Exercise objective: Please repeat these lines with every "comment" changed to "post", keeping the rest the same.
────────────────────
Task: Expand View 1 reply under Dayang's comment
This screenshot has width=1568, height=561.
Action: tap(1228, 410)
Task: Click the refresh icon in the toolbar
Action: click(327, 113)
────────────────────
Full solution:
Task: Expand View 1 reply under Dayang's post
This screenshot has width=1568, height=561.
Action: tap(1228, 410)
Task: Click the refresh icon in the toolbar
Action: click(327, 113)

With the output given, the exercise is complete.